[[ DATA FOR PROCESSING, beginning ]]
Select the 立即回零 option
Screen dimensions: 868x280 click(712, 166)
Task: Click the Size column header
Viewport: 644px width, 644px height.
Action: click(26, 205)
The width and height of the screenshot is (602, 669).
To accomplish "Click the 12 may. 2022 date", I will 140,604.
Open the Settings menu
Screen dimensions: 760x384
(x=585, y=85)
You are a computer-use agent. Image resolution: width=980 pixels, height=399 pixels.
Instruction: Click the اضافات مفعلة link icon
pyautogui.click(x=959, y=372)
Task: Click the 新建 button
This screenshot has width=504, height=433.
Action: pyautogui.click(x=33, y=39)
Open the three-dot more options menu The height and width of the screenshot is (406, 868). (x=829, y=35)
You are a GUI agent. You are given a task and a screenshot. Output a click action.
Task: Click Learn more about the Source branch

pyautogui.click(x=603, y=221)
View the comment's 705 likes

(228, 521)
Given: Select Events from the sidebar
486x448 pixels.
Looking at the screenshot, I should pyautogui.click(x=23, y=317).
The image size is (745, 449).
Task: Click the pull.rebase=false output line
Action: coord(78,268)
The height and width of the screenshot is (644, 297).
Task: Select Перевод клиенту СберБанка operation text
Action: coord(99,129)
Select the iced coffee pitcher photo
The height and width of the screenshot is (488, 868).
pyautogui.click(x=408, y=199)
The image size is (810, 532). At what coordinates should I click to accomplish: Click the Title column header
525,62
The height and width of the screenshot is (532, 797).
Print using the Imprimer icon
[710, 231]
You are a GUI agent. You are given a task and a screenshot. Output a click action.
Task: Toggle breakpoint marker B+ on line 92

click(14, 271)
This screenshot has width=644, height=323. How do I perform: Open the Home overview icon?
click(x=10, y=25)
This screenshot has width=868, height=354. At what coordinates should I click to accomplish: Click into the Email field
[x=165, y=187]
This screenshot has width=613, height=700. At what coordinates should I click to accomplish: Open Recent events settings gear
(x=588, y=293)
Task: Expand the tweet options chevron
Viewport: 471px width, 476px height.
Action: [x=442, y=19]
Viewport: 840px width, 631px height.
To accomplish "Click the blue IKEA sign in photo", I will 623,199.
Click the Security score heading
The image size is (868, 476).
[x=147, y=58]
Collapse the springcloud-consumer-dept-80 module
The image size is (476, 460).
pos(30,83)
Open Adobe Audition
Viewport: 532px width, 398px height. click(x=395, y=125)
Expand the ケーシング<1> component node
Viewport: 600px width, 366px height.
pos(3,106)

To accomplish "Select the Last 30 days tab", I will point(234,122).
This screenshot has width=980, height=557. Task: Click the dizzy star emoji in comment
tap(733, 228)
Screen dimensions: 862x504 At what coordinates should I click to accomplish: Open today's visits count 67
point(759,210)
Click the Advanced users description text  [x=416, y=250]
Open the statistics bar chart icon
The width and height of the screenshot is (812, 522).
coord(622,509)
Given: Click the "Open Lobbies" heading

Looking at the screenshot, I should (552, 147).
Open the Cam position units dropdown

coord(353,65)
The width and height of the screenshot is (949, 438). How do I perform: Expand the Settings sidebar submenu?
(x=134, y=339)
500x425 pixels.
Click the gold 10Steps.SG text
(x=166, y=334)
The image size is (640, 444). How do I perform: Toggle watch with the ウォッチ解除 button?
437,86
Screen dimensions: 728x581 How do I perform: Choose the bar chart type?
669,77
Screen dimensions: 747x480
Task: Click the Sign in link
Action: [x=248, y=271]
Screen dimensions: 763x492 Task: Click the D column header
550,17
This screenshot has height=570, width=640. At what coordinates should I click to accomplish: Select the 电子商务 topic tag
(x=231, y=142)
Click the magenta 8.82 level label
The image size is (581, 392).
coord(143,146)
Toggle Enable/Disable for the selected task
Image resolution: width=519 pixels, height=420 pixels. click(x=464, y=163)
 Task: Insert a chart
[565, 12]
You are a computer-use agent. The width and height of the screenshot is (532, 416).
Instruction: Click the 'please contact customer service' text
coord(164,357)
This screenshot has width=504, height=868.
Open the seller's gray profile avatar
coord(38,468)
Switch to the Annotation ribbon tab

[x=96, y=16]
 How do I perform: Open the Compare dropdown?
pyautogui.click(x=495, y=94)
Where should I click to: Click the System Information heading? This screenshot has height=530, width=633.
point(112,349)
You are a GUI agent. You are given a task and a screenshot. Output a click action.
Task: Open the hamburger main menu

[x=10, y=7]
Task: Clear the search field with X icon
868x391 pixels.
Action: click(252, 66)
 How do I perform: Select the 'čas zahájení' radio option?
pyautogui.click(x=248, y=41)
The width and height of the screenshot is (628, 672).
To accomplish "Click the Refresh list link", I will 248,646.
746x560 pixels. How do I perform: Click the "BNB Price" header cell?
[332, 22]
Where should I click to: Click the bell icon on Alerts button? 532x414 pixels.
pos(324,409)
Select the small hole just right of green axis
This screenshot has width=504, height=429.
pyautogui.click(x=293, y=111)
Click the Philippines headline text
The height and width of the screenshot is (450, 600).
[[ DATA FOR PROCESSING, end ]]
**EXERCISE OBJECTIVE**
Please copy each record shown above exactly.

**FINISHED EXERCISE**
Select the 立即回零 option
Screen dimensions: 868x280 click(712, 166)
Task: Click the Size column header
Viewport: 644px width, 644px height.
Action: click(26, 205)
The width and height of the screenshot is (602, 669).
To accomplish "Click the 12 may. 2022 date", I will 140,604.
Open the Settings menu
Screen dimensions: 760x384
(x=585, y=85)
You are a computer-use agent. Image resolution: width=980 pixels, height=399 pixels.
Instruction: Click the اضافات مفعلة link icon
pyautogui.click(x=959, y=372)
Task: Click the 新建 button
This screenshot has width=504, height=433.
Action: pyautogui.click(x=33, y=39)
Open the three-dot more options menu The height and width of the screenshot is (406, 868). (x=829, y=35)
You are a GUI agent. You are given a task and a screenshot. Output a click action.
Task: Click Learn more about the Source branch

pyautogui.click(x=603, y=221)
View the comment's 705 likes

(228, 521)
Given: Select Events from the sidebar
486x448 pixels.
Looking at the screenshot, I should pyautogui.click(x=23, y=317).
The image size is (745, 449).
Task: Click the pull.rebase=false output line
Action: coord(78,268)
The height and width of the screenshot is (644, 297).
Task: Select Перевод клиенту СберБанка operation text
Action: coord(99,129)
Select the iced coffee pitcher photo
The height and width of the screenshot is (488, 868).
pyautogui.click(x=408, y=199)
The image size is (810, 532). At what coordinates should I click to accomplish: Click the Title column header
525,62
The height and width of the screenshot is (532, 797).
Print using the Imprimer icon
[710, 231]
You are a GUI agent. You are given a task and a screenshot. Output a click action.
Task: Toggle breakpoint marker B+ on line 92

click(14, 271)
This screenshot has width=644, height=323. How do I perform: Open the Home overview icon?
click(x=10, y=25)
This screenshot has width=868, height=354. At what coordinates should I click to accomplish: Click into the Email field
[x=165, y=187]
This screenshot has width=613, height=700. At what coordinates should I click to accomplish: Open Recent events settings gear
(x=588, y=293)
Task: Expand the tweet options chevron
Viewport: 471px width, 476px height.
Action: [x=442, y=19]
Viewport: 840px width, 631px height.
To accomplish "Click the blue IKEA sign in photo", I will 623,199.
Click the Security score heading
The image size is (868, 476).
[x=147, y=58]
Collapse the springcloud-consumer-dept-80 module
The image size is (476, 460).
pos(30,83)
Open Adobe Audition
Viewport: 532px width, 398px height. click(x=395, y=125)
Expand the ケーシング<1> component node
Viewport: 600px width, 366px height.
pos(3,106)

To accomplish "Select the Last 30 days tab", I will point(234,122).
This screenshot has width=980, height=557. Task: Click the dizzy star emoji in comment
tap(733, 228)
Screen dimensions: 862x504 At what coordinates should I click to accomplish: Open today's visits count 67
point(759,210)
Click the Advanced users description text  [x=416, y=250]
Open the statistics bar chart icon
The width and height of the screenshot is (812, 522).
coord(622,509)
Given: Click the "Open Lobbies" heading

Looking at the screenshot, I should (552, 147).
Open the Cam position units dropdown

coord(353,65)
The width and height of the screenshot is (949, 438). How do I perform: Expand the Settings sidebar submenu?
(x=134, y=339)
500x425 pixels.
Click the gold 10Steps.SG text
(x=166, y=334)
The image size is (640, 444). How do I perform: Toggle watch with the ウォッチ解除 button?
437,86
Screen dimensions: 728x581 How do I perform: Choose the bar chart type?
669,77
Screen dimensions: 747x480
Task: Click the Sign in link
Action: [x=248, y=271]
Screen dimensions: 763x492 Task: Click the D column header
550,17
This screenshot has height=570, width=640. At what coordinates should I click to accomplish: Select the 电子商务 topic tag
(x=231, y=142)
Click the magenta 8.82 level label
The image size is (581, 392).
coord(143,146)
Toggle Enable/Disable for the selected task
Image resolution: width=519 pixels, height=420 pixels. click(x=464, y=163)
 Task: Insert a chart
[565, 12]
You are a computer-use agent. The width and height of the screenshot is (532, 416).
Instruction: Click the 'please contact customer service' text
coord(164,357)
This screenshot has width=504, height=868.
Open the seller's gray profile avatar
coord(38,468)
Switch to the Annotation ribbon tab

[x=96, y=16]
 How do I perform: Open the Compare dropdown?
pyautogui.click(x=495, y=94)
Where should I click to: Click the System Information heading? This screenshot has height=530, width=633.
point(112,349)
You are a GUI agent. You are given a task and a screenshot. Output a click action.
Task: Open the hamburger main menu

[x=10, y=7]
Task: Clear the search field with X icon
868x391 pixels.
Action: click(252, 66)
 How do I perform: Select the 'čas zahájení' radio option?
pyautogui.click(x=248, y=41)
The width and height of the screenshot is (628, 672).
To accomplish "Click the Refresh list link", I will 248,646.
746x560 pixels. How do I perform: Click the "BNB Price" header cell?
[332, 22]
Where should I click to: Click the bell icon on Alerts button? 532x414 pixels.
pos(324,409)
Select the small hole just right of green axis
This screenshot has width=504, height=429.
pyautogui.click(x=293, y=111)
Click the Philippines headline text
The height and width of the screenshot is (450, 600).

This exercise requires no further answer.